これが誘拐やらそのほかの犯罪に巻き込まれてであれば必ず痕跡はあるはず。

 魔法省に頼むのも、どこで聞いているかわからない記者などにばれるわけにもいかずいまだ告げてはいない。
 ちらちらと降る雪に嫌な予感がするスネイプは寮監の仕事を最低限こなしつつ、レイブンクローの生徒が吐いた許せない真実に怒りで我を失いそうになるのを必死にこらえる。
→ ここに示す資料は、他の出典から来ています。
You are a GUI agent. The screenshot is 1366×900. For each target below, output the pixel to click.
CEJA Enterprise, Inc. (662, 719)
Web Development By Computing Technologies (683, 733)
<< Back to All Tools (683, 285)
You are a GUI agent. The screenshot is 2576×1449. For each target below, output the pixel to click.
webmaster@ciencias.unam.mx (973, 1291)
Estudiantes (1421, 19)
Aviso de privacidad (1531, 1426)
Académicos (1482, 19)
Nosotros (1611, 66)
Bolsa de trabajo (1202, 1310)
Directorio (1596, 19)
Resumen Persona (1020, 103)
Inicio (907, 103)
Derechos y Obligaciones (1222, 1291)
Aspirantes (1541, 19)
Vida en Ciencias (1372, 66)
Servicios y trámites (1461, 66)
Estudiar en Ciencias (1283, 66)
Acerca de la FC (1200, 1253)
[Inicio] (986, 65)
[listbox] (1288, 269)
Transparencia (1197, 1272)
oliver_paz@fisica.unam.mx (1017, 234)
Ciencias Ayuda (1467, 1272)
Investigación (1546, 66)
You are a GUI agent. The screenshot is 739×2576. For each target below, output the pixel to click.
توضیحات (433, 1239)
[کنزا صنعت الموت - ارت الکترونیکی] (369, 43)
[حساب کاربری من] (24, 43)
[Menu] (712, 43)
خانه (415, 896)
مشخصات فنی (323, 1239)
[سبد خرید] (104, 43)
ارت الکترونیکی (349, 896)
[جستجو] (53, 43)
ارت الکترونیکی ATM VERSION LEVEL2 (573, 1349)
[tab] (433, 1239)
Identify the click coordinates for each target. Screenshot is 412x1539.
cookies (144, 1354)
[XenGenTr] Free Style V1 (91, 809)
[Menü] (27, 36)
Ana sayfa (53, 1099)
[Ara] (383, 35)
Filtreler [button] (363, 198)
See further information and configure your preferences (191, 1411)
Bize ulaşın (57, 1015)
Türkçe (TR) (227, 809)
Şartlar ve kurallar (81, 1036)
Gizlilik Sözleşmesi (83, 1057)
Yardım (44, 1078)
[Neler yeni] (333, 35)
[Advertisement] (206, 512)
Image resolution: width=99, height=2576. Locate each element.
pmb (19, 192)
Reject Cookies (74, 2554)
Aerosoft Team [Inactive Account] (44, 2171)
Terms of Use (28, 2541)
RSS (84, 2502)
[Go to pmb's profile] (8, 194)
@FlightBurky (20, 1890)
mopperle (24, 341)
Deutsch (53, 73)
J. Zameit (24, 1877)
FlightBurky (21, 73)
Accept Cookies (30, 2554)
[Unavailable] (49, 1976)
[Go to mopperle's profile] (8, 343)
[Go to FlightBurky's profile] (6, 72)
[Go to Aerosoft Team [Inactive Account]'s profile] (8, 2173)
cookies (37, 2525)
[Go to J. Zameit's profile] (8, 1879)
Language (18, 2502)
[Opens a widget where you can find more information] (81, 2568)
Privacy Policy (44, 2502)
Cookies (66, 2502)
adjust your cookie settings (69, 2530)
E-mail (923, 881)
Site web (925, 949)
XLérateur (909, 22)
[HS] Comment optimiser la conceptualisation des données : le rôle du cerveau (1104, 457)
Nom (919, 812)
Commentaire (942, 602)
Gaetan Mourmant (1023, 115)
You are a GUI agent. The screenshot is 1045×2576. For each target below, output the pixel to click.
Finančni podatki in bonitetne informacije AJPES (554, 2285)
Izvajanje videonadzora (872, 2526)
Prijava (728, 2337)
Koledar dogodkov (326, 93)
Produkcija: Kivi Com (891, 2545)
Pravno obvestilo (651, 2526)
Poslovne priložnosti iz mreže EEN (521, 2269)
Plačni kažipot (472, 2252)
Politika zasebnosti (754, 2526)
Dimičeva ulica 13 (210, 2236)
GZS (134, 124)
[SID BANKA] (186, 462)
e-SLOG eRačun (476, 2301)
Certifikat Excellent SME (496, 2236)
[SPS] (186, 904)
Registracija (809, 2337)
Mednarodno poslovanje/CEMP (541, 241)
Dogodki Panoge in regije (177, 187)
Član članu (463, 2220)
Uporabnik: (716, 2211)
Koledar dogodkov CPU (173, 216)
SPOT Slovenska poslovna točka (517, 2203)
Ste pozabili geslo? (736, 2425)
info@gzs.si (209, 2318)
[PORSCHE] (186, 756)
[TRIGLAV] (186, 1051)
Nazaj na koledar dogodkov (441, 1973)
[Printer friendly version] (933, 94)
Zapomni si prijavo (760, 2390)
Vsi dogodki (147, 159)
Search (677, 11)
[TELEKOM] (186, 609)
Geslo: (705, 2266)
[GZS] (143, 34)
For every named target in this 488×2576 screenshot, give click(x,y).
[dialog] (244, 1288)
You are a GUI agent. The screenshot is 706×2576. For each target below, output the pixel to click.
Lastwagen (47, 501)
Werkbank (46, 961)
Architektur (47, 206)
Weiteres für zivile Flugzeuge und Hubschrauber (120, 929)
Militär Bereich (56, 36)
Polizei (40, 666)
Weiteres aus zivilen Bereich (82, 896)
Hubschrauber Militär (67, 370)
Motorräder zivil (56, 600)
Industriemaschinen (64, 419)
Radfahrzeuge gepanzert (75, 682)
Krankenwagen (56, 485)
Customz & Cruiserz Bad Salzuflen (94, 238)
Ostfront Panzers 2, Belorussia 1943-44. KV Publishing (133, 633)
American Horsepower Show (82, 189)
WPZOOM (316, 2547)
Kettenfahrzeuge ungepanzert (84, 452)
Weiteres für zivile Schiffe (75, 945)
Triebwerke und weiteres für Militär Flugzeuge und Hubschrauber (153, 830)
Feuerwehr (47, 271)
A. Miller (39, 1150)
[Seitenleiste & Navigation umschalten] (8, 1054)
 ハリーを貶めるようなことを一気にしゃべる彼に無理矢理真実薬を飲ませ…彼が怯えながら吐いたのは…最初に襲ったのはあの試合の直後で…その際、無理やり2クヌートを握らせたこと。
 そして写真をネタに呼び出しては、2クヌートから出しても1シックルで体を暴いていたこと。
「あいつに年上で同性の恋人がいるっていう噂があったから、この写真をその彼氏に見せようか、それとも彼のことをみんなにばらそうかって、そういうと泣きながら抵抗しなくなって都合がよかった。あいつの彼なんて知らない。だけどそういうと大人しくなるから使っていました。」
 薬のせいもありぺらぺらと話す生徒に殺意でカッとなって目の前が赤く染まるスネイプはばしゃりと容赦なくマクゴナガルにかけられた冷水に踏みとどまった。
 予測して水を用意していたマクゴナガルに苦笑するスネイプは知っている情報を全部吐き出すだけ吐き出させるとその生徒に失神の呪文を唱えてハリーの捜索について相談した。
 どれだけ持っていたか定かではないが、もち金は少ないはず。
幸い、今年の雪は少なくもうすぐ年が変わるというのに地肌が見えているところもある。
ロンドンでも今年は少ないと聞いている。
どんな形であれ、無事でいることを祈るしかない。

 狭いようで意外と闇が深く広い魔法界は人を探すにさえ骨が折れる。
どこかこんなところにいるはずがない、という声を内で聞きながら頼むから魔法界にいてくれと願う気持ちもあり、スネイプはノクターン横丁を歩いていた。


 無駄足が続き、捜索4日目。
スネイプは踵を返してロンドンへと出て行った。
あのこわばった体への違和感も、あの二人とすれ違った時のざわめきも…全部無視してきた結果がいまだ。
 魔法使いらしくない、直感だけを頼りにマグルの多い街を行く。
雪は少しずつ例年の様を思い出すかのように増えてきた。
マグルの服装で身を固めたスネイプはまるで暗闇を歩いているかのようにただ光を探すようにさまよい続けた。
 本当に一瞬だけ光が見えた気がして足を速めるも、その光は不意に消えてしまう。

 何度も何度も繰り返すうちに…ぐしゃぐしゃになったあの緑色の袋を見つけた。

 中身のない袋を手に取り、それが何日も前に打ち捨てられたのだろうと判断して…そこを中心に捜査範囲を拡大していく。
 マグル界のことはマグル出身の教員以外探すことができず、ほとんどスネイプ一人で探していた。
こんな裏路地など、探しているのはスネイプだけかもしれない。
 マグル界を探すとダンブルドアに宣言した際、彼に言われた言葉が焦りでどうにかしてしまいそうな心をなだめ、正気を保っていた。
「あの子を見つけられるのは…もしかしたらセブルス、おぬしだけかもしれない。ハリーがどういう心理状況であれ、最後に助けを求めるのはおそらく、おぬしだけじゃろう。そんな彼を想う、セブルスの心がきっと引き合わせてくれるはずじゃ。」
 魔法使いらしからぬ、マグルの迷信。
それでも、その言葉にいくばくか勇気づけられこうして探している。